- Etymology: Calumet Coke Company
- Calumet, Pennsylvania Location of Calumet in Pennsylvania Calumet, Pennsylvania Calumet, Pennsylvania (the United States)
- Coordinates: 40°12′49″N 79°29′35″W﻿ / ﻿40.21361°N 79.49306°W
- Country: United States
- State: Pennsylvania
- County: Westmoreland
- Township: Mount Pleasant
- Founded: 1888

Area
- • Total: 2.18 sq mi (5.65 km^{2})
- • Land: 2.18 sq mi (5.65 km^{2})
- • Water: 0 sq mi (0.00 km^{2})
- Elevation: 1,000 ft (300 m)

Population (2020)
- • Total: 1,145
- • Density: 525.0/sq mi (202.71/km^{2})
- Time zone: UTC-5 (EST)
- • Summer (DST): UTC-4 (EDT)
- ZIP code: 15621
- Area code: Area code 724
- FIPS code: 42-10832

= Calumet, Pennsylvania =

Unincorporated community in Pennsylvania, US

Calumet is a census-designated place in Mount Pleasant Township, Westmoreland County, Pennsylvania, United States. Although the United States Census Bureau included it as a census-designated place with the nearby community of Norvelt for the 2000 census, they are in reality two very different communities, each reflecting a different chapter in how the Great Depression affected rural Pennsylvanians. As of the 2010 census, Calumet-Norvelt was divided into two separate CDPs officially. Calumet was a typical "patch town," another name for a coal town, built by a single company to house coal miners as cheaply as possible. The closing of the Calumet mine during the Great Depression caused enormous hardship in an era when unemployment compensation and welfare payments were nonexistent. On the other hand, Norvelt was created during the depression by the US federal government as a model community, intended to increase the standard of living of laid-off coal miners.

==Demographics==

Historical population
| Census | Pop. | Note | %± |
| 2020 | 1,145 |  | — |
U.S. Decennial Census

==History==
Calumet was founded by the Calumet Coke Company in 1888 as a housing site for its workers. The community, as originally laid out, consisted of twenty double houses, twelve single-family houses, and a few commercial and industrial buildings. The workers were employed in a coal mine and also tended ovens that produced coke (fuel). During the Bituminous Coal Miners' Strike of 1894, Calumet was the site of a bitter confrontation between the strikers and the H. C. Frick Coke Company, which at that time was part-owner of Calumet Coke Company.

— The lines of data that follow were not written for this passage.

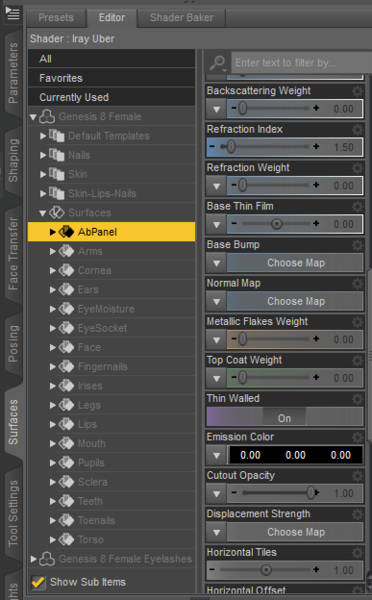Image resolution: width=372 pixels, height=600 pixels.
Task: Open the Base Bump map dropdown arrow
Action: click(x=217, y=263)
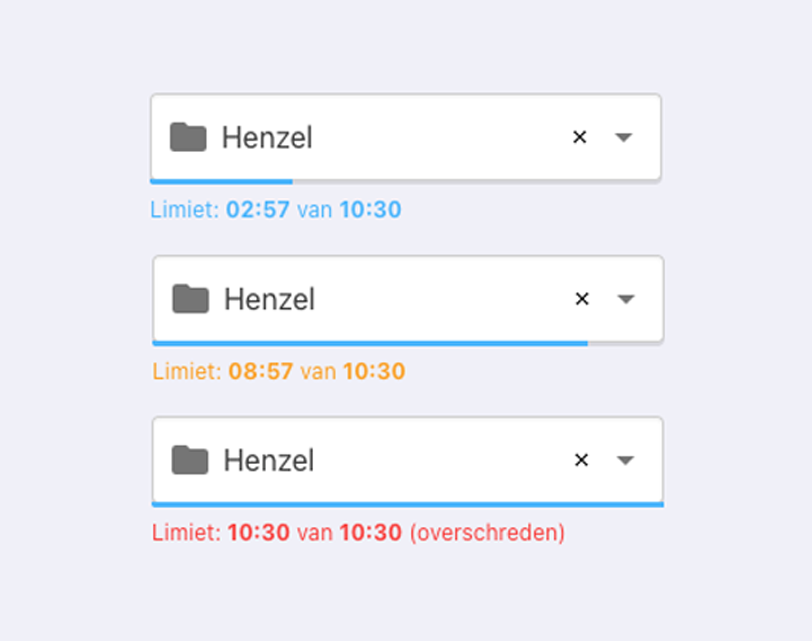Viewport: 812px width, 641px height.
Task: Click the folder icon next to the overschreden limit
Action: point(190,459)
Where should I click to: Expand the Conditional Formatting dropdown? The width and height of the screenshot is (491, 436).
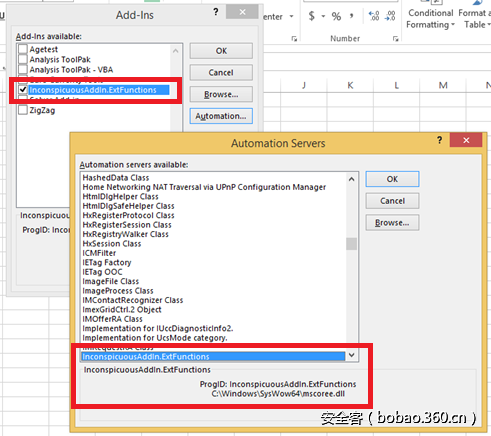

The coke works closed in the 1920s, and the mine closed in the early 1930s during the Great Depression, causing enormous hardship for the community's workers.

==Calumet Mine and Coke Works==
In 1888, the Calumet Coke Company established the Calumet Mine & Coke Works along Sewickley Creek in Mount Pleasant Township, Westmoreland County, Pennsylvania. The Company built twenty-three houses in 1888 and the Calumet Coke Works containing 105 beehive coke ovens. This operation was served by the Southwest Branch of the Pennsylvania Railroad. About 100 miners were employed in the mine (a shaft operation) that exploited Calumet's 80 in Pittsburgh coal seam, and 75 coke workers were employed in the coke works.

By the early 1890s the Calumet Coke Works was enlarged and contained 225 beehive coke ovens. Typical annual production at the Calumet Mine in the 1890s was about 100,000 tons of coal; the Calumet Coke Works produced about 60,000 tons of coke each year. In 1889, after one year of production at the Calumet Mine & Coke Works, by the Calumet Coke Company, the H. C. Frick Coke Company acquired a one-half interest in the Calumet Coke Company.

During the bitter coal miners strike of 1894, a dozen deputy sheriffs, that were being paid by the H. C. Frick Coke Company at Calumet, while off duty, went swimming in the reservoir there. Two of them were captured by several hundred angry strikers. The others escaped.

By 1899 H. C. Frick Coke Company acquired control of the entire Calumet Coke Company. Under the auspices of the H. C. Frick Coke Company production at Calumet Mine rose through the early 1900s, despite the fact that the coal company continued to mine the coal by using hand labor. H. C. Frick's theory was, why spend money on mining equipment, when you had willing men with weak minds and strong backs, that worked cheap, to do the mining work for you.

By 1900 over 900 persons, the miners and their families, were living in the coal company patch town of Calumet, in Mt. Pleasant Township, the Calumet Mine was annually producing over 200,000 tons of coal, and the Calumet Coke Works was shipping between 125,000 and 150,000 tons of coke each year. Robert Ramsey, a long-time H. C. Frick Coke Company employee, served as superintendent of the Calumet Mine & Coke Works operations at Calumet.

The condition of Calumet Mine in 1910, from the mine inspectors reports, was:

"Calumet Mine - Ventilation is good, except in a small section of the pillar workings to the left of the main haulage road. Drainage fair. Improvements made to Calumet Mine in 1910 were: 230 Wolfe safety lamps and equipment were renewed. Work was started on safety latches at landing for the shaft cage."

From the 1910s through the early 1920s the Calumet Mine was consistently one of the H. C. Frick Coke Company's better producers. By 1914 the H. C. Frick Coke Company employed 260 men and boys at the Calumet Mine, who produced over 225,000 tons of coal and 150,000 tons of coke.

Production at the mine decreased after World War I, as with many other Frick mines the company did not mechanize or fully electrify its operation.

In 1919 Calumet Mine produced 189,557 tons of coal and 69,589 tons of coke, there were 260 coke ovens with 127 in operation. The mine had 270 employees, and one fatal accident in 1919. In 1920 Calumet Mine produced 157,816 tons of coal and 85,641 tons of coke, there were 260 beehive coke ovens with 150 in operation, and employed 241 men and boys. The mine had three nonfatal accidents in 1920.

As late as 1930 the H. C. Frick Coke Company was still using eleven mules or horses for hauling coal in the Calumet Mine, in addition to a single steam locomotive, and two mine locomotives operated by compressed air. Production in ca. 1930 amounted to a mere 9,000 tons of coal. The Calumet Coke Works had been abandoned by this time.

Around 1932 the H. C. Frick Coke Company closed and abandoned the Calumet Mine and sent a number of the miners to the Standard Shaft Mine near Mount Pleasant, and laid off the rest of the coal miners to fend for themselves, with no compensation or means of support.